Example 4: With Transformer

Transform data during backfilling:

import streamforge as sf

def price_transformer(data: dict) -> dict:
    """Add computed fields"""
    return {
        **data,
        "price_change_pct": ((data["close"] - data["open"]) / data["open"]) * 100,
        "is_bullish": data["close"] > data["open"],
        "price_range": data["high"] - data["low"]
    }

def backfill_with_transformation():
    """Backfill with data transformation"""

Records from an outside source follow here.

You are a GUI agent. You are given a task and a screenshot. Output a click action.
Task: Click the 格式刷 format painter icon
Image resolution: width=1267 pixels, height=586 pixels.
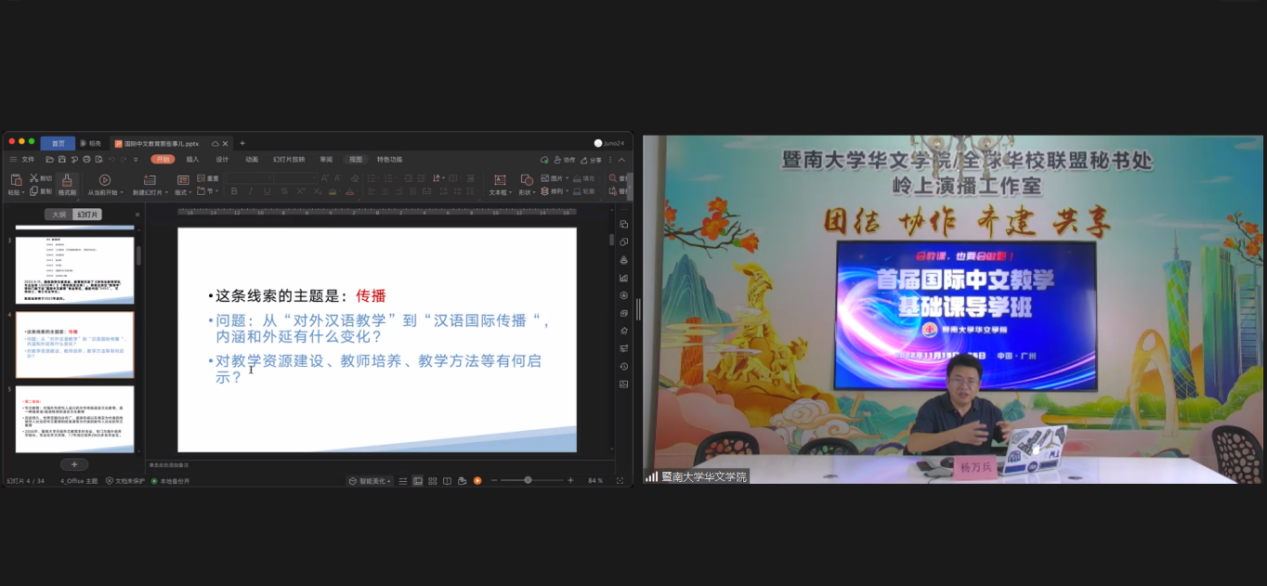67,181
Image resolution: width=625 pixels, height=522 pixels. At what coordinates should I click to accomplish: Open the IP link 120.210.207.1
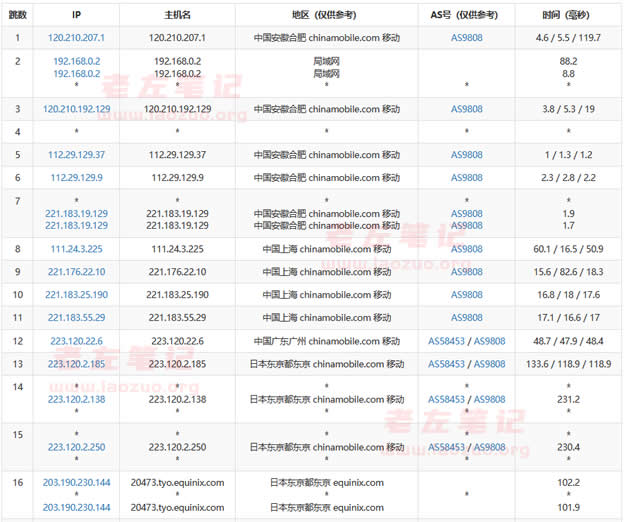click(x=77, y=37)
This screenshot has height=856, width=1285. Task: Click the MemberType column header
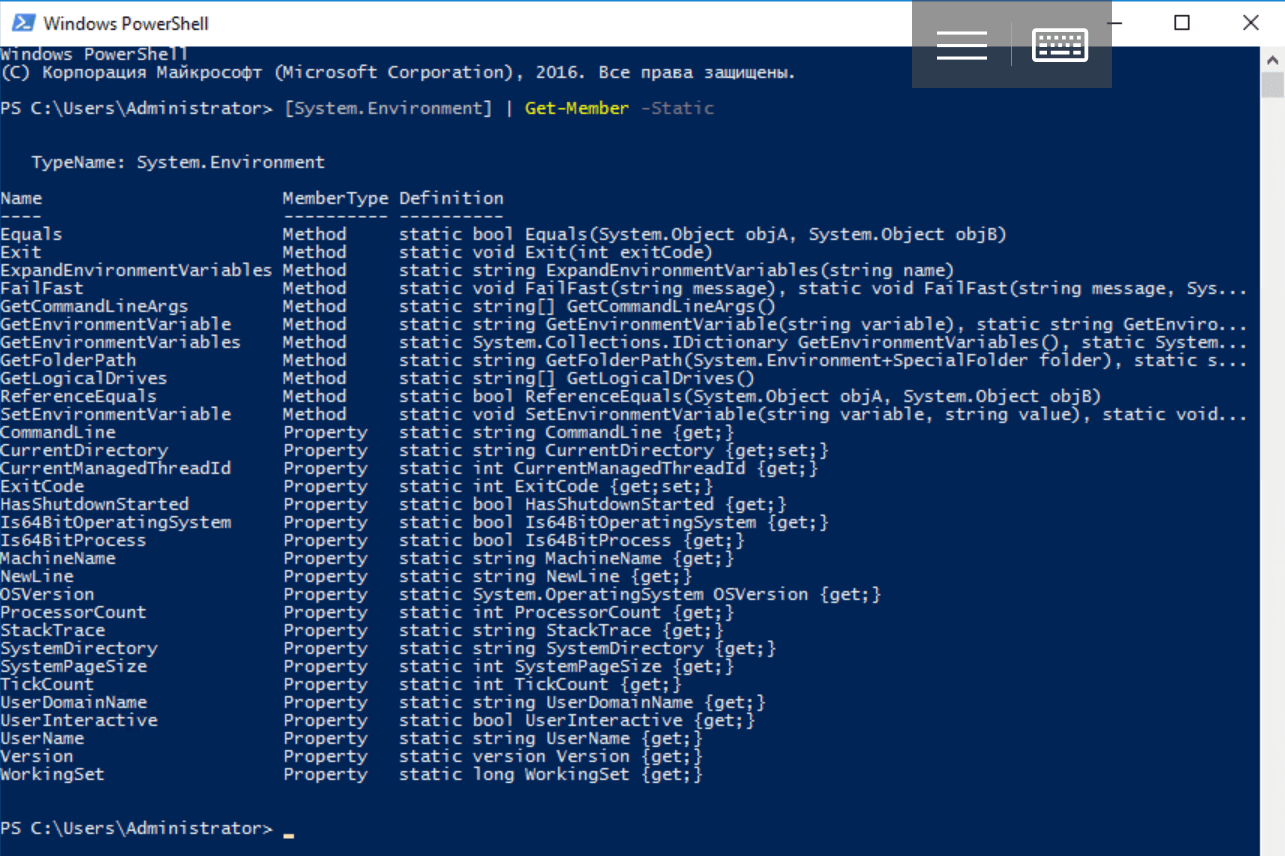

    backfiller = sf.BinanceBackfilling(
        symbol="BTCUSDT",
        timeframe="1h",
        from_date="2024-01-01",
        to_date="2024-12-31",
        file_path="btc_with_indicators.csv"
    )

    backfiller.set_transformer(price_transformer)

    print("Backfilling with transformation...")
    backfiller.run()
    print("✓ Done!")

if __name__ == "__main__":
    backfill_with_transformation()

Backfill to Present

Use "now" to backfill until the current time:

backfiller = sf.BinanceBackfilling(
    symbol="BTCUSDT",
    timeframe="1m",
    from_date="2024-01-01",
    to_date="now"  # Until now
)

backfiller.run()

This is useful for:

  • Initial database population
  • Catching up after downtime
  • Continuous backfilling

Time Periods

Short Period (Days)

# 7 days
backfiller = sf.BinanceBackfilling(
    symbol="BTCUSDT",
    timeframe="1m",
    from_date="2024-10-01",
    to_date="2024-10-07"
)

Medium Period (Months)

# 3 months
backfiller = sf.BinanceBackfilling(
    symbol="BTCUSDT",
    timeframe="1h",
    from_date="2024-07-01",
    to_date="2024-09-30"
)

Long Period (Years)

# 2 years
backfiller = sf.BinanceBackfilling(
    symbol="BTCUSDT",
    timeframe="1d",
    from_date="2023-01-01",
    to_date="2024-12-31"
)

Timeframe Choice

For long periods, use higher timeframes (1h, 1d) to reduce:

  • API calls
  • Download time
  • Storage requirements

Rate Limiting

StreamForge handles rate limiting automatically:

# Automatic rate limiting - no configuration needed
backfiller = sf.BinanceBackfilling(...)
backfiller.run()  # Respects exchange rate limits

For very large backfills, the process may take time:

Timeframe Period Approximate Time
1m 1 day ~1 minute
1m 1 month ~30 minutes
1m 1 year ~6 hours
1h 1 year ~15 minutes
1d 1 year ~1 minute

Safe Re-Running

Backfilling is safe to re-run when using upsert:

postgres = (sf.PostgresEmitter(...)
    .set_model(KlineTable)
    .on_conflict(["source", "symbol", "timeframe", "open_ts"])  # Upsert!
)

# Run once
backfiller.register_emitter(postgres)
backfiller.run()

# Run again - no duplicates, updates existing records
backfiller.run()

Without upsert:

# ✗ Will create duplicates
postgres.set_model(KlineTable)  # No on_conflict()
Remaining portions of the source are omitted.